UTHealth works to bring in speakers that will appeal to the demographics of the university, which are as diverse as the city of Houston.
“We have clinicians, administration, residents, researchers, and students. All levels are coming to Women in Leadership and watching it on livestream,” Cenac said. “The question then becomes, ‘How do you cater a message of interest for that spectrum of an audience?’ We try to do it carefully by adding a mix of academic speakers as well as non-academic speakers, whose examples, stories, and techniques can translate across our multiple audiences. We want to cast a wide net. For the women it reinforces sound leadership principles, and for the men we hope it does the same, as well as provides a different perspective, or shares insights they may not have known about the challenges women leaders face.”
The topics are also a way to start a conversation, and a catered reception following the lecture helps people network.
“What we are really striving for are the discussions that take place after,” Cenac said. “That is how you move the needle. You don’t change behavior unless you change hearts and minds.”
The next Women in Leadership Series seminar will feature Megan Cleghorn, JD, MBA, on Thursday, Feb. 21.
The seminar will be from 11:30 a.m. to 12:30 p.m., with a reception and hors d’oeuvres from 12:30 to 1 p.m., in the Fayez S. Sarofim Research Building, 1825 Pressler St.
Emerging Leaders Institute
The Emerging Leaders Institute is aimed at cultivating new leaders within UTHealth. It’s a four-week program held twice a year.
The program includes a personal leadership assessment as well as sessions of transitioning into leadership thinking, effective communication styles, managing conflict, and effective leadership practice.
The program comes with a cost, which is paid by the participant’s department. Because of that, attendees must be sponsored and be approved to enter into the program. A pre-assessment of leadership skills and styles is also required.
The upcoming series will run weekly from March 26 through April 16 at Hotel ZaZa, 5701 Main St. Employees interested in participating can register on the institute’s webpage.

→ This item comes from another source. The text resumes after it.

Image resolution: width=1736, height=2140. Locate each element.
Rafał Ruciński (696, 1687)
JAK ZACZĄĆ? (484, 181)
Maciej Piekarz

- Fill out the application to the program through the program’s webpage.
- Upon acceptance to the program, the Learning and Development team will request approval from the applicant’s manager.
- After approval is received, the applicant will be notified via email enrollment.
Executive Leaders Institute
The Executive Leader Institute is a six-week program held once a year. It’s aimed at those who already have leadership experience and are looking to grow their skills.
The program requires a pre-assessment, which will help determine what kind of leadership characteristics the applicant has. There is also an emotional intelligence test.
Christian-Hainley said one of the most valuable assets of the program is the opportunities it presents.
“They have time to talk and compare notes on how they would handle different situations,” she said. “A comment we hear frequently is ‘I didn’t know other people had these issues too.’ Participants get to hear how other people handle issues. To me that’s the beauty of the program.”
It comes with a fee, which is paid by the applicant’s department. Therefore, approval is required to attend.
The Executive Leadership Institute will accept new applicants in the fall. Information on the next institute will be posted on its webpage.